WHAT NEEDS TO BE DONE: Copy out the material with every "Viewport" replaced by "Screen size" and nothing else altered.

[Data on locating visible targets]
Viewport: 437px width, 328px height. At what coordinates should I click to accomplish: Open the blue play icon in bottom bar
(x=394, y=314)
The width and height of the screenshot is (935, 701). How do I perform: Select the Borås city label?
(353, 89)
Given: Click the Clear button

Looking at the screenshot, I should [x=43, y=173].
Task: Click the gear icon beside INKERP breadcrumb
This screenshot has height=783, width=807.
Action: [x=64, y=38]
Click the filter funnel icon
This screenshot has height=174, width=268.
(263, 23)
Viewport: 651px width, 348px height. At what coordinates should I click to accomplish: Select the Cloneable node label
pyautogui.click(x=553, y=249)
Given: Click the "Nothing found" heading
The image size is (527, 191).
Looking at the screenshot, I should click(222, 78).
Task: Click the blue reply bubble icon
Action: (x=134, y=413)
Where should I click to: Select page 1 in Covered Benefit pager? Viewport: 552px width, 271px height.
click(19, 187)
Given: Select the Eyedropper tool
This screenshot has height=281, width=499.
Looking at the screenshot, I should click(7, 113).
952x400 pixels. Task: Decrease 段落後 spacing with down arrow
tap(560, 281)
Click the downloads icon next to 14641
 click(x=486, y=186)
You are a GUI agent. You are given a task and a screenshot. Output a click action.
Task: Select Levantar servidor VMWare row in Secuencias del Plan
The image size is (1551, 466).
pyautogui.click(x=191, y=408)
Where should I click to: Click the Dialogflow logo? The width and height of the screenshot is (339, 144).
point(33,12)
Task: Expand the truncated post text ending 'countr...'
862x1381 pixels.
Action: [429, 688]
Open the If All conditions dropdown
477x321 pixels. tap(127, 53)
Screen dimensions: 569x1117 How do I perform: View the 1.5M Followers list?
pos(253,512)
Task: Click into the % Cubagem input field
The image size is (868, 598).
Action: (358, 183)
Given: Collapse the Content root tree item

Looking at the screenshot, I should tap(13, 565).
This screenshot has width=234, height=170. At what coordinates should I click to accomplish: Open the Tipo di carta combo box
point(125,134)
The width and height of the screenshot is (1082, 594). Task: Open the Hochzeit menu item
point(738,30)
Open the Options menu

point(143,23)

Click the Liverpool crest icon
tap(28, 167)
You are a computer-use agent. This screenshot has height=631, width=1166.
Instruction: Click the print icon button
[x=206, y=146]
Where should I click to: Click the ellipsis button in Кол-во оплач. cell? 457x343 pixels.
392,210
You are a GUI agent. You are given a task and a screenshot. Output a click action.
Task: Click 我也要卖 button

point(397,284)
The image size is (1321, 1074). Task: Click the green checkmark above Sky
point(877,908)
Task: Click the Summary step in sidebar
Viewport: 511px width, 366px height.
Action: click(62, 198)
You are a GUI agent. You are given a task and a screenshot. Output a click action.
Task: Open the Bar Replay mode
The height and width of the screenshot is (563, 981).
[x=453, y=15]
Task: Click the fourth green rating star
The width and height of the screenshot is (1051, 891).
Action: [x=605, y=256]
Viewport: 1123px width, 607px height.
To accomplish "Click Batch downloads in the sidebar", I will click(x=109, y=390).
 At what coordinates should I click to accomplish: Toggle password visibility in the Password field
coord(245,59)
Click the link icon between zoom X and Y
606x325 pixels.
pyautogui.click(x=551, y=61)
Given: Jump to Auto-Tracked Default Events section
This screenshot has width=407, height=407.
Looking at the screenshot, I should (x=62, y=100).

FULL SOLUTION:
Screen size: 437px width, 328px height. At what coordinates should I click to accomplish: Open the blue play icon in bottom bar
(x=394, y=314)
The width and height of the screenshot is (935, 701). How do I perform: Select the Borås city label?
(353, 89)
Given: Click the Clear button

Looking at the screenshot, I should [x=43, y=173].
Task: Click the gear icon beside INKERP breadcrumb
This screenshot has height=783, width=807.
Action: [x=64, y=38]
Click the filter funnel icon
This screenshot has height=174, width=268.
(263, 23)
Screen size: 651px width, 348px height. At what coordinates should I click to accomplish: Select the Cloneable node label
pyautogui.click(x=553, y=249)
Given: Click the "Nothing found" heading
The image size is (527, 191).
Looking at the screenshot, I should click(222, 78).
Task: Click the blue reply bubble icon
Action: (x=134, y=413)
Where should I click to: Select page 1 in Covered Benefit pager? Screen size: 552px width, 271px height.
click(19, 187)
Given: Select the Eyedropper tool
This screenshot has height=281, width=499.
Looking at the screenshot, I should click(7, 113).
952x400 pixels. Task: Decrease 段落後 spacing with down arrow
tap(560, 281)
Click the downloads icon next to 14641
 click(x=486, y=186)
You are a GUI agent. You are given a task and a screenshot. Output a click action.
Task: Select Levantar servidor VMWare row in Secuencias del Plan
The image size is (1551, 466).
pyautogui.click(x=191, y=408)
Where should I click to: Click the Dialogflow logo? The width and height of the screenshot is (339, 144).
point(33,12)
Task: Expand the truncated post text ending 'countr...'
862x1381 pixels.
Action: [429, 688]
Open the If All conditions dropdown
477x321 pixels. tap(127, 53)
Screen dimensions: 569x1117 How do I perform: View the 1.5M Followers list?
pos(253,512)
Task: Click into the % Cubagem input field
The image size is (868, 598).
Action: (358, 183)
Given: Collapse the Content root tree item

Looking at the screenshot, I should tap(13, 565).
This screenshot has width=234, height=170. At what coordinates should I click to accomplish: Open the Tipo di carta combo box
point(125,134)
The width and height of the screenshot is (1082, 594). Task: Open the Hochzeit menu item
point(738,30)
Open the Options menu

point(143,23)

Click the Liverpool crest icon
tap(28, 167)
You are a computer-use agent. This screenshot has height=631, width=1166.
Instruction: Click the print icon button
[x=206, y=146]
Where should I click to: Click the ellipsis button in Кол-во оплач. cell? 457x343 pixels.
392,210
You are a GUI agent. You are given a task and a screenshot. Output a click action.
Task: Click 我也要卖 button

point(397,284)
The image size is (1321, 1074). Task: Click the green checkmark above Sky
point(877,908)
Task: Click the Summary step in sidebar
Screen size: 511px width, 366px height.
Action: click(62, 198)
You are a GUI agent. You are given a task and a screenshot. Output a click action.
Task: Open the Bar Replay mode
The height and width of the screenshot is (563, 981).
[x=453, y=15]
Task: Click the fourth green rating star
The width and height of the screenshot is (1051, 891).
Action: [x=605, y=256]
Screen size: 1123px width, 607px height.
To accomplish "Click Batch downloads in the sidebar", I will click(x=109, y=390).
 At what coordinates should I click to accomplish: Toggle password visibility in the Password field
coord(245,59)
Click the link icon between zoom X and Y
606x325 pixels.
pyautogui.click(x=551, y=61)
Given: Jump to Auto-Tracked Default Events section
This screenshot has width=407, height=407.
Looking at the screenshot, I should (x=62, y=100).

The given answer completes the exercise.